Oh yeah -- at Uhuru peak, the Argentinian guy's guide congratulated
me for finished the whiskey trail. "Japanese usually do not do
the whiskey trail." *sigh* It took Alex and me less than 2.5 hours
to make it back down to Barafu hut. I was pretty unhappy on the hike
back. We were going really fast, it was raining hard, and my knees and
ankles were hurting. The sun was beating down on me, and even though
it could only get to my eyes through the little crack between my sunglasses
and my forehead, it gave me a headache. Alex took a rather nasty spill
(spun around twice and hit a rock) that spilled blood, and he didn't
figure out that there were sunglasses in Wally's bag until we were half
way down already..."
-excerpt from my journal, 10:13am
"We're at Mweka hut now, listening to Andrew ("Master Voice")
yell: "Billiam!" "Ueh!" (the reply) "Billiam!!"
"Ueh!" (the reply). Apparently, Billiam is the whipping boy
of the group. He gets nagged to do everything. By now our tent has the
mustiest smell I've ever encountered. Yuck. The hike from Barafu was
much longer than I had expected, and of course, it rained every minute
of it. A few hours into the hike, Alex pointed off to some white specks
a few hills and valleys of jungle away and said, "You can see Mweka
hut from here. That's where we're going." It was a horrible feeling
to look so far off in the distance and to imagine the trek required
to get there. Wally took off with Photo early in the descent, and beat
us to Mweka hut by almost 45 minutes.
"My boots are soaked, as usual. Tomorrow, I sacrifice my pair
of dry camp socks for the rain forest trek back to a clean world. I've
already safrificed all my dry pants, which is why I'm wearing a wet
pair right now to go to bed. The only dry one is the nasty orange one
that gives me rashes. It's now being used as a rag. :) This camping
area is really, really muddy. I'm sure tomorrow's rain forest trek will
be disgusting as well, but the pot of gold (a shower) waiting at the
other end may be enough to put us all in good spirits. If our gear isn't
at the hotel, I'm going to be pissed. Oh! Also, we met a gang of British
Army dudes. They're hilarious. Let's see... there was Richie (30 years
in the army, and counting), Kenny (medic -- the guy who almost knocked
me off of the mountain while trying to descend. he had severe Acute
Mountain Sickness), Andy (weapons specialist), and six others we didn't
get to meet. They had funny nicknames for their guides ("Jocko"
and "Helmet") and were a blast to meet and have drinks with.

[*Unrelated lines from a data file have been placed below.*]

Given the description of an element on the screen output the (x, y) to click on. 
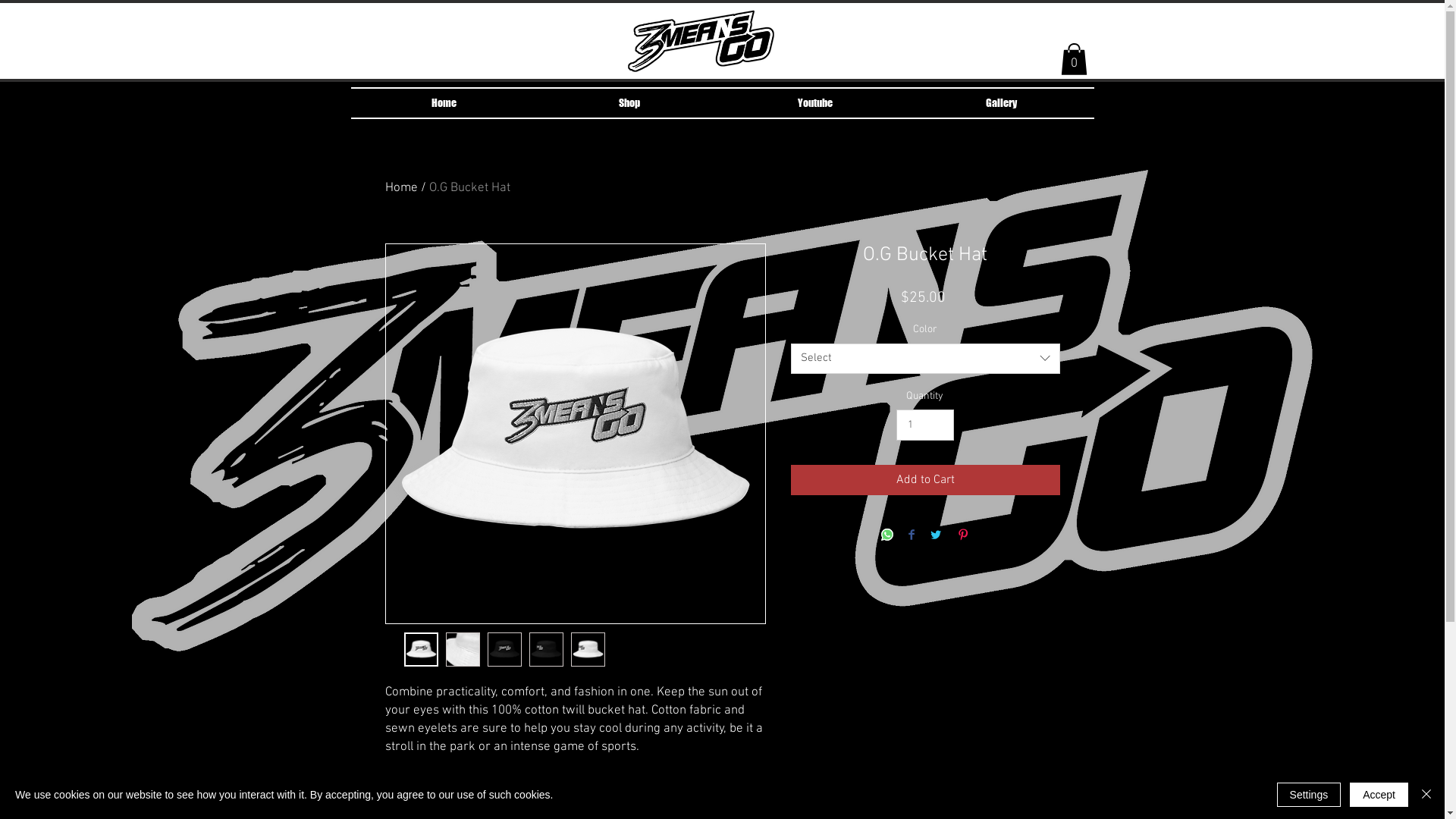
0 Element type: text (1073, 59)
2_edited.png Element type: hover (699, 40)
Add to Cart Element type: text (924, 479)
Settings Element type: text (1309, 794)
Youtube Element type: text (814, 102)
Shop Element type: text (629, 102)
O.G Bucket Hat Element type: text (469, 187)
Home Element type: text (401, 187)
Select Element type: text (924, 358)
Accept Element type: text (1378, 794)
Home Element type: text (443, 102)
Gallery Element type: text (1001, 102)
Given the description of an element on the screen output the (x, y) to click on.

Mweka hut actually has huts to sleep in (not for us, but for some of
the others). They sell drinks here too. Weird. Everyone's going to sleep
now. We're going to leave at 6am tomorrow (yeah, right). Andrew was
particularly talkative tonight. He told us what we were being served
for dinner, and thanked us for dinner. Tips are near, I guess.
"I can't wait to get out of here. The climb was amazing, and I'm
glad for the experience. However, right now, I'm cold, wet, dirty, and...
I just want a clean shower and a change of clothes! OK -- going to bed
now. After I wake up I'll be 4-4.5 hrs from checking out of Kili!"